Toutes les dépenses que j'ai faites entrent dans ce cadre et elles sont bien sûr légales et correspondent à la réalité de mon rôle. Je suis maire 7j/7, y compris le week-end. - A.Bégot: "Rien à cacher", dit-il.
Il dénonce une opération politicienne pour lui nuire. Qui dit attaque dit riposte. La maire de la capitale n'y est pas allée par 4 chemins et a décidé de rendre publique les notes de frais de tous les maires d'arrondissements de la capitale. - C'est une opération politique.
On n'a pas été dupes d'où ça venait et quels étaient les objectifs visés. C'était pour nous porter préjudice, à 6 mois des élections municipales. On a estimé, comme il y a 17 maires d'arrondissement, qu'il fallait que le détail des 16 autres soit également connu.
Sinon, il ne fallait pas commencer. - A.Bégot: Tous les frais ont été dépensés entre 2020 et 2024.
Tout est légal, mais certains étonnent, comme les 745 euros de chaussures féminines dépensés par le maire du 16e arrondissement pendant ses vacances ou encore le remboursement d'un thermos et de 4 bols pour la maire du 12e arrondissement. On a encore plus de 35 000 euros pour la maire du 8e arrondissement. Elle s'explique au micro de "C à vous". - Il y en a d'autres qui préfèrent dépenser pour les voyages, les hôtels, les repas.
Moi, j'ai préféré être représentative en achetant des vêtements. Je ne le regrette pas. C'est dans notre mandat.
C'est autorisé. Tous les élus le font. Maintenant, dans la conjoncture actuelle, j'ai demandé qu'on arrête ces privilèges. - Les vêtements que vous portez aujourd'hui sont des vêtements achetés dans le cadre de vos fonctions? - Non, parce que cette veste a plus de 10 ans.
Je garde les vêtements.
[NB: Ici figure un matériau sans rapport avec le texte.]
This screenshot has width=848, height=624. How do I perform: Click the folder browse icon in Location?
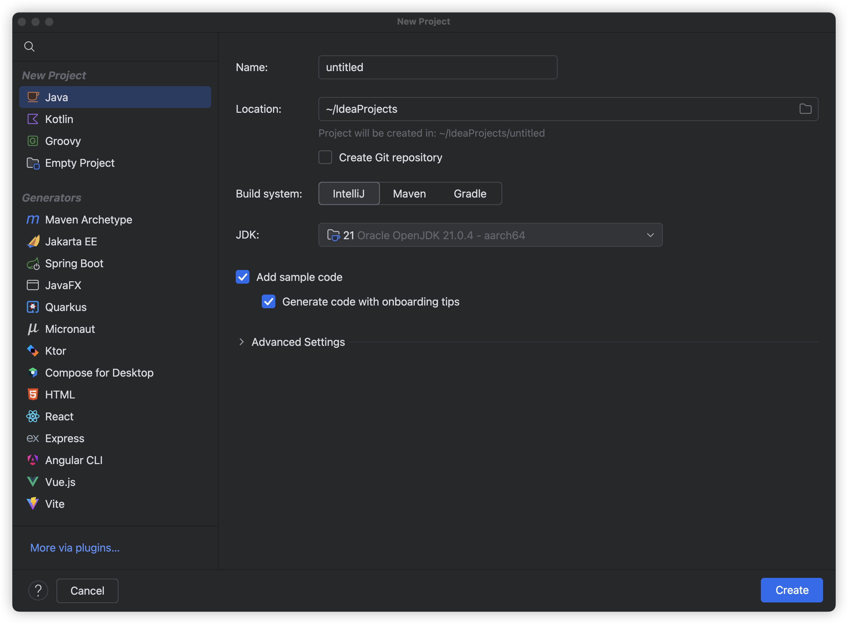(x=805, y=109)
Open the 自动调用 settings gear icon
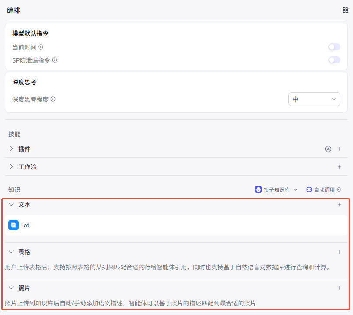The image size is (353, 315). [340, 189]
Le jeans doit coûter 69 euros et les baskets, je crois que ce n'est pas une grande marque. - M.Bouhafsi: Une information qui va ravir M.-O.Fogiel.
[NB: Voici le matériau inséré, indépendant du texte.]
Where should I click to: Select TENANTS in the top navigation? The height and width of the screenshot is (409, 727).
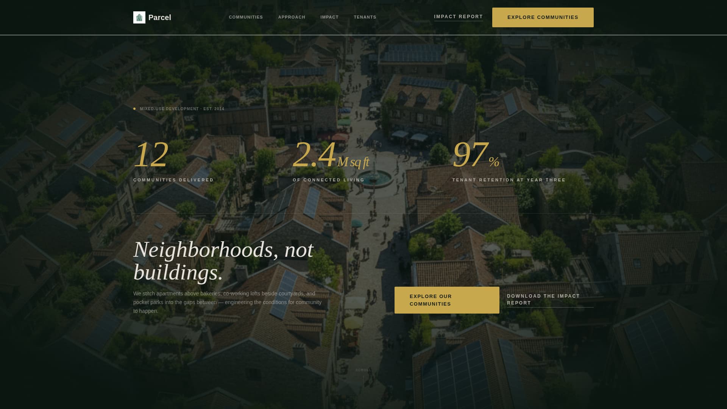tap(365, 17)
C'est aujourd'hui la Journée internationale du sourire. - A.Bégot: Il sourit toujours. - M.-O.Fogiel: Il pense que je lui fais la gueule. - M.Bouhafsi: Pas du tout!
Je n'étais pas du tout ironique! Il était ironique, non? - A.Bégot: Sourire, c'est bon pour la santé.
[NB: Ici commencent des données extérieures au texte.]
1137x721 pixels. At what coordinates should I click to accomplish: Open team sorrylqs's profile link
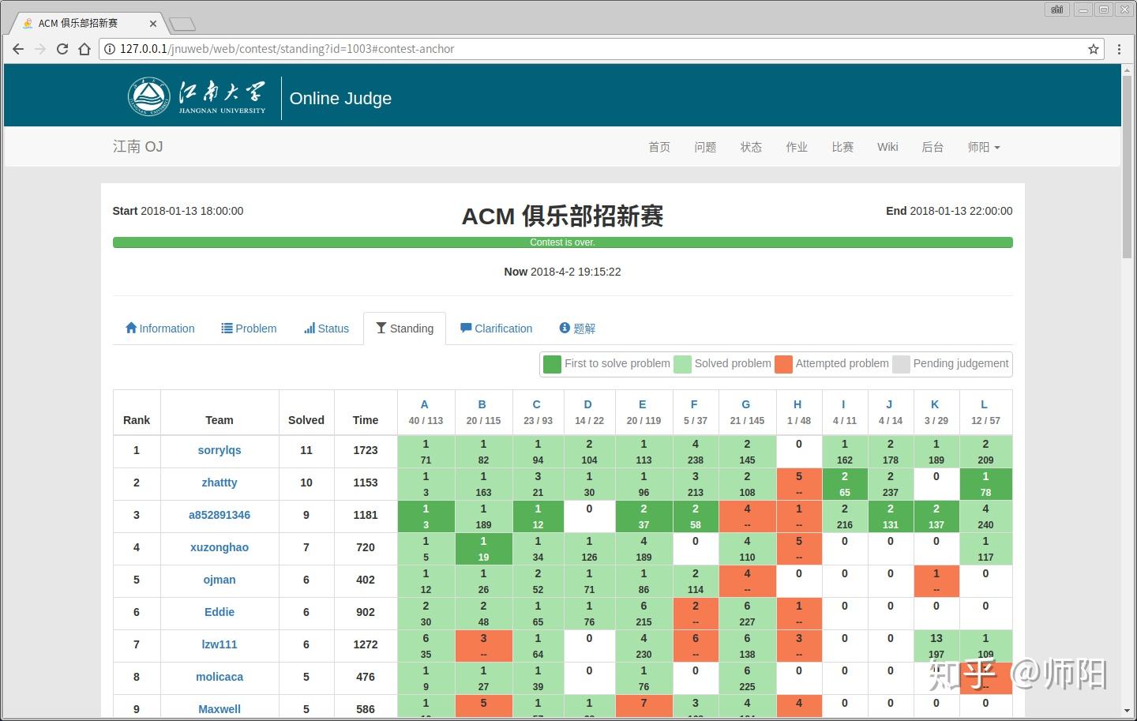[219, 450]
Ca permet de sécréter l'hormone du bonheur et ça égaille une journée. On est allé vous demander ce qui vous faisait sourire. - Un bon déjeuner, un bon dîner, un bon verre de vin, le cours de Pilates auquel je vais bientôt aller. - Une expo sympa, un petit resto cool, un SMS drôle, une blague. - Mon travail, ma copine, ma famille... - J'ai une petite-fille d'un an et 2 mois.
J'avoue que c'est assez extraordinaire. C'est sa seule façon de communiquer, de sourire. - A.Bégot: Mohamed, un petit cadeau qui va vous donner le sourire.
Je vous offre ce ballon. C'est celui de la prochaine Coupe du monde de foot qui aura lieu aux Etats-Unis, au Canada et au Mexique. On y retrouve les emblèmes de tous les pays.
Il a été hier présenté par Z.Zidane. Il est équipé d'une puce intégrée qui permet de transmettre en temps réel les données aux arbitres.
Ca permettra de limiter les erreurs. - M.Bouhafsi: M.-O.Fogiel va pouvoir jongler avec ce ballon.
On espère qu'on sera champions du monde. C'est la dernière Coupe du monde de D.Deschamps.
A suivre sur M6. Merci, M.-O.Fogiel.